Melita pandasını tanımlamak için araştırmacılar hem morfolojik bir çalışma hem de genomik DNA kullanarak moleküler filogeni yaptı . Melita pandasının morfolojik tanımı, panda benzeri renkleri ve diğer fiziksel özellikleri de dahil olmak üzere benzersiz özellikler buldu, moleküler filogeni ise Melita pandasının diğer Melita amfipodlarına ne kadar yakın akraba olduğunu belirlemek için kullanıldı. Bu bilgi, bilinen Melita amfipodlarının filogenetik ağacını veya evrimsel ağacını oluşturmak için kullanılır . Filogenetik ağaçlar, türler arasındaki evrimsel ilişkileri gösteren diyagramlardır.
Filogenetik Bulgular ve Benzersiz Özellikler
Moleküler filogeni, Melita pandanın diğer iki Melita amfipoduyla, Melita nagatai ve Melita koreana ile yakın akraba olduğunu buldu . Panda benzeri renklendirme, Melita pandayı diğer iki amfipoddan diğer fiziksel farklılıkların yanı sıra ayırır. İkinci torasik segmentten uzanan pençeleri olan gnathopodları, diğer Melita amfipodlarından daha önde yer alır ve uzantılarından birini daha örter. Kıl benzeri yapılar olan kılları da diğer Melita amfipodlarından ayırt edilebilir. Melita nagatai , Melita koreana ve yeni keşfedilen Melita panda birlikte monofiletik bir grup oluştururlar.

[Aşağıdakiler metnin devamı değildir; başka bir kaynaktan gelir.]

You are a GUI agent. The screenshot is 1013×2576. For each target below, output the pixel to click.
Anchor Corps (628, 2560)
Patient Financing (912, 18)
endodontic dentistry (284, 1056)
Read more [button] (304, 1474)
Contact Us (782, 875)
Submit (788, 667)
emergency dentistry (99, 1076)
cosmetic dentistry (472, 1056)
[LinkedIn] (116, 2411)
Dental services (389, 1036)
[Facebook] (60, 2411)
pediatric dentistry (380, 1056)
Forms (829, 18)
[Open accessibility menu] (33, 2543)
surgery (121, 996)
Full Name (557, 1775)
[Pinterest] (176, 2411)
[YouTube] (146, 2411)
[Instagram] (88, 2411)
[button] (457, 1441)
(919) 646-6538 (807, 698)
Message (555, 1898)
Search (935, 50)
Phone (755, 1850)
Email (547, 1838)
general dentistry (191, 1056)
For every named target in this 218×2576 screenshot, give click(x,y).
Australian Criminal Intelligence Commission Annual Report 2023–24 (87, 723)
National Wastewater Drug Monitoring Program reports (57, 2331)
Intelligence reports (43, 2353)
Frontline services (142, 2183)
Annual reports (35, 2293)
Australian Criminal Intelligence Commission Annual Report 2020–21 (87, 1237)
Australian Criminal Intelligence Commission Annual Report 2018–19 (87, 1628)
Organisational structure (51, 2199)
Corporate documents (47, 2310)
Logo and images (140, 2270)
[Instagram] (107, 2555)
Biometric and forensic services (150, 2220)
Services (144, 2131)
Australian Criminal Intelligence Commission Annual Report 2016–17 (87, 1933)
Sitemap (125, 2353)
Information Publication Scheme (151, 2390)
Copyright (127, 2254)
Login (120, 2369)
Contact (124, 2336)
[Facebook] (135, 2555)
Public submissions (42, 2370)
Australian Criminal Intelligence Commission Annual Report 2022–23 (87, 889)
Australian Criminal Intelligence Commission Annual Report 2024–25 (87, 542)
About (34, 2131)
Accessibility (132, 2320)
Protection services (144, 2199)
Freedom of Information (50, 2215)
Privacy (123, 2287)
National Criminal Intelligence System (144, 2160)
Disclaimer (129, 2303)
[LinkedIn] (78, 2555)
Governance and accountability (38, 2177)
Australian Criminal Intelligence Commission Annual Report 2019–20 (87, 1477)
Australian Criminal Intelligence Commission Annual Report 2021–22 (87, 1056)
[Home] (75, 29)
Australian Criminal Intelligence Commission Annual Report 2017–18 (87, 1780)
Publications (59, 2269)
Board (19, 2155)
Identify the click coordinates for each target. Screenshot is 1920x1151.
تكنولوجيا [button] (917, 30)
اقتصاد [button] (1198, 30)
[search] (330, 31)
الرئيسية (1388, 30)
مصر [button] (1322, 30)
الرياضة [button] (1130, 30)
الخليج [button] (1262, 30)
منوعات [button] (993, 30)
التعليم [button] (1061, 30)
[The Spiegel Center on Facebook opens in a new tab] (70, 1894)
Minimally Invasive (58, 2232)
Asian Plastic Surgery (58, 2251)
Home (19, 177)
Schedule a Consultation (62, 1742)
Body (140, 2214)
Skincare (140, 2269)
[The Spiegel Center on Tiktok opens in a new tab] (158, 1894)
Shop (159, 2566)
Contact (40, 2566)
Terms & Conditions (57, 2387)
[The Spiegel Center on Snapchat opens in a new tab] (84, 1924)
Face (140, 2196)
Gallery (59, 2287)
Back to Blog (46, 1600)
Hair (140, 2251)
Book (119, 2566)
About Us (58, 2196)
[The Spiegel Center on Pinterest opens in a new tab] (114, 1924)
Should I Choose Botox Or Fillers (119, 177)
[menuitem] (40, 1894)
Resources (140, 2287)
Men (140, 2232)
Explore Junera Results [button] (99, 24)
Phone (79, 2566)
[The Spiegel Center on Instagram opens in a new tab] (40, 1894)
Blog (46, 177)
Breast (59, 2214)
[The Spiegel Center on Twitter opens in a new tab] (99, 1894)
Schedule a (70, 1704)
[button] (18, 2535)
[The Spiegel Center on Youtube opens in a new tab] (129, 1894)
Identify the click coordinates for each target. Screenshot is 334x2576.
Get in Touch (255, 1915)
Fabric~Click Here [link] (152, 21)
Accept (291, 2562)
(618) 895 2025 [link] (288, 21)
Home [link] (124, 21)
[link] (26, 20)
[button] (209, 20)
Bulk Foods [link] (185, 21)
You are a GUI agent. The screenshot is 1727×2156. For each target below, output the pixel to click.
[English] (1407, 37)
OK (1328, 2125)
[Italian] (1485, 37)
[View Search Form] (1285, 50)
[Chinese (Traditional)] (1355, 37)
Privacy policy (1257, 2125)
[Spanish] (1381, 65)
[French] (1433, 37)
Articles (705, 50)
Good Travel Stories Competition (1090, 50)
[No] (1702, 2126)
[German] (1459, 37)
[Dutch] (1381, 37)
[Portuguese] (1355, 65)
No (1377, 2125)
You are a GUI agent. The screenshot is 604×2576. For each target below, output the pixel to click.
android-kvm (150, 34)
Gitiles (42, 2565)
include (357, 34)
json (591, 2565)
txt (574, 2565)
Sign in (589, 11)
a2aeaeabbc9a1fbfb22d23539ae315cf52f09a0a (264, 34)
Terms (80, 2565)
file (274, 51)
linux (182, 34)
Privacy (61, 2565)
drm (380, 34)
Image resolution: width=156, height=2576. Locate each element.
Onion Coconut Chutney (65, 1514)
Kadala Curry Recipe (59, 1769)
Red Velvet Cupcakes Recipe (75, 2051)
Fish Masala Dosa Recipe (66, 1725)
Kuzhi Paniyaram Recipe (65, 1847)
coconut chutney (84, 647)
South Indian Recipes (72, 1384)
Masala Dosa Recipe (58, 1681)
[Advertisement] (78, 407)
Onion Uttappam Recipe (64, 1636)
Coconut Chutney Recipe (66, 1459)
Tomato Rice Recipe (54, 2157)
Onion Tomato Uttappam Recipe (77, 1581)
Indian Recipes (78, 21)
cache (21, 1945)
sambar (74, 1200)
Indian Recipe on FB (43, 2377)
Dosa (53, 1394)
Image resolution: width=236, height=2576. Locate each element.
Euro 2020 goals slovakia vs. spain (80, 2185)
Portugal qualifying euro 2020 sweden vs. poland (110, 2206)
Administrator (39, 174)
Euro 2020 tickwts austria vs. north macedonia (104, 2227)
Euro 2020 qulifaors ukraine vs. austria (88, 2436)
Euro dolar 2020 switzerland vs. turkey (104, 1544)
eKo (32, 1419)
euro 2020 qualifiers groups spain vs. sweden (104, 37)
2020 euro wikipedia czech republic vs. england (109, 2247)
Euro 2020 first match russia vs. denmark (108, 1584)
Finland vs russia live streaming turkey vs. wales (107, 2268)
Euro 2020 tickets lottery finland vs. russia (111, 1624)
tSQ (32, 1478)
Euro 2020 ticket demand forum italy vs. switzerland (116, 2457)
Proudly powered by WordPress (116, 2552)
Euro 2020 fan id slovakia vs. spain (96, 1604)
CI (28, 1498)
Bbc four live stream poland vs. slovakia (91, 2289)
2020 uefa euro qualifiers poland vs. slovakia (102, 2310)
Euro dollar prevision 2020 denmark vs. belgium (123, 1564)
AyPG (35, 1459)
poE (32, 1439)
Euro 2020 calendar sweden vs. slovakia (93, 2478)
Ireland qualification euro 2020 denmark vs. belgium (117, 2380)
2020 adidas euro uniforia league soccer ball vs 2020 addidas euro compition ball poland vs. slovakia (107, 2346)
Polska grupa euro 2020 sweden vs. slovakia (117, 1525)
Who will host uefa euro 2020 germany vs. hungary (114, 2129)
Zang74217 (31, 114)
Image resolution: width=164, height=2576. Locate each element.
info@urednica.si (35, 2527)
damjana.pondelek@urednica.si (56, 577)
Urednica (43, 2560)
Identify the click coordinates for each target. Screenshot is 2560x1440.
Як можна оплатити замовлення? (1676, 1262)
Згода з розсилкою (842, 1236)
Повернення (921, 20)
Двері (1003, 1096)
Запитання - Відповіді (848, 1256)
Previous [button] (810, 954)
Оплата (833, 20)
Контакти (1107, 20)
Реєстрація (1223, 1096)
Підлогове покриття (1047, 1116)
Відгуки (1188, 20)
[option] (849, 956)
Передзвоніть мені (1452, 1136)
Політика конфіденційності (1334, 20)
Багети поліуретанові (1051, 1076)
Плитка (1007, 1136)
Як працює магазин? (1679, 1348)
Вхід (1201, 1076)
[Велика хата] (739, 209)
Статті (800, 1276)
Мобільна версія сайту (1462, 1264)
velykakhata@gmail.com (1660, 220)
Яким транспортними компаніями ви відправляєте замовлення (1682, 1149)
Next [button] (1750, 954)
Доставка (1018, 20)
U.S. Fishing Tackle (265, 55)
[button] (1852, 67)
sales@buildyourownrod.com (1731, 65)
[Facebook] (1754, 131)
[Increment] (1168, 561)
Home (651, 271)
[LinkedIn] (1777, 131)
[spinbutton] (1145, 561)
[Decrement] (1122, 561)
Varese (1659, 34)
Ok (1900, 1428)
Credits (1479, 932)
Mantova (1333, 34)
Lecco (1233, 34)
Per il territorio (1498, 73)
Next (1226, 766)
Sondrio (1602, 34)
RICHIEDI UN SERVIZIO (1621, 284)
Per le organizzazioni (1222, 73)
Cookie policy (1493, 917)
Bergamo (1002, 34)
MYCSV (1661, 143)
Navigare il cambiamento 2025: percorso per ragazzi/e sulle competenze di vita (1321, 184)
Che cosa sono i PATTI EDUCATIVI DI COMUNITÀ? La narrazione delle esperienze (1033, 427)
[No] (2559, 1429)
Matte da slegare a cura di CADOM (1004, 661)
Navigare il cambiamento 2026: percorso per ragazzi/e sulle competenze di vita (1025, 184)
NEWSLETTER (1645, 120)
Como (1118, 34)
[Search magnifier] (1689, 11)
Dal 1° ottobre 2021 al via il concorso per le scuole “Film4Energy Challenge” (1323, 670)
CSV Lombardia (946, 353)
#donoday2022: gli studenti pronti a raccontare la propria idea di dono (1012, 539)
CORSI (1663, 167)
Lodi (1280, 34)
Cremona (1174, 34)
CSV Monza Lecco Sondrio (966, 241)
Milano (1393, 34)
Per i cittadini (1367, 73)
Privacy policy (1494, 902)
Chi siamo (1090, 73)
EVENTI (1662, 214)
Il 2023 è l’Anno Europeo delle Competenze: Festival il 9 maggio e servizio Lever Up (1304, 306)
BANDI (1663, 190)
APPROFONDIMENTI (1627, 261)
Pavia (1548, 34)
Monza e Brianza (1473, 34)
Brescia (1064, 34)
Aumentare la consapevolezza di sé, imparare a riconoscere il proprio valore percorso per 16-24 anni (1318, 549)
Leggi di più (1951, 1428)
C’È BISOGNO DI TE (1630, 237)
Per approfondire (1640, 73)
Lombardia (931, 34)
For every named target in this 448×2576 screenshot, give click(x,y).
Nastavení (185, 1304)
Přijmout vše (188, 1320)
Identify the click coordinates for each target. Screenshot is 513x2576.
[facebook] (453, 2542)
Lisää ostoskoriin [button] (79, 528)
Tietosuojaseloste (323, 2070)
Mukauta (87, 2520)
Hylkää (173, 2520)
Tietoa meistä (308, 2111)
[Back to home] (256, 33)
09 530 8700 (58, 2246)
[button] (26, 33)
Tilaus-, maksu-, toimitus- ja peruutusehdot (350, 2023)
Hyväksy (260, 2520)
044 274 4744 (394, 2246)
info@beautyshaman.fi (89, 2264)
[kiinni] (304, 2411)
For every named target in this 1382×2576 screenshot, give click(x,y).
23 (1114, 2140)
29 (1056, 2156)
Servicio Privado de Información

Bu, ortak bir evrimsel ataları olduğu anlamına gelir. Bu durumda, bu Melita hoshinoi’dir .
Araştırmacılar, bundan sonra da Melita pandasını incelemeye devam edecekler .
Tomikawa, ” Melita pandasının ekolojisi ve davranışları üzerine yapılacak detaylı bir çalışmanın , panda deseninin nedenini ortaya çıkarmasını umuyoruz” dedi.
Tomikawa, Melita Panda’nın ötesinde hala çalışılması gereken çok şey olduğunu vurguladı.
“Araştırma yapılmamış alanlarda amfipodlar üzerinde yapılacak daha fazla taksonomik çalışmanın ek yeni türlerin keşfine yol açması bekleniyor. Devam eden taksonomik çalışmaların Japon takımadalarının kıyı ortamlarındaki biyolojik çeşitliliği açıklığa kavuşturması ve türlerin korunması için önemli temel veriler sağlaması bekleniyor” dedi.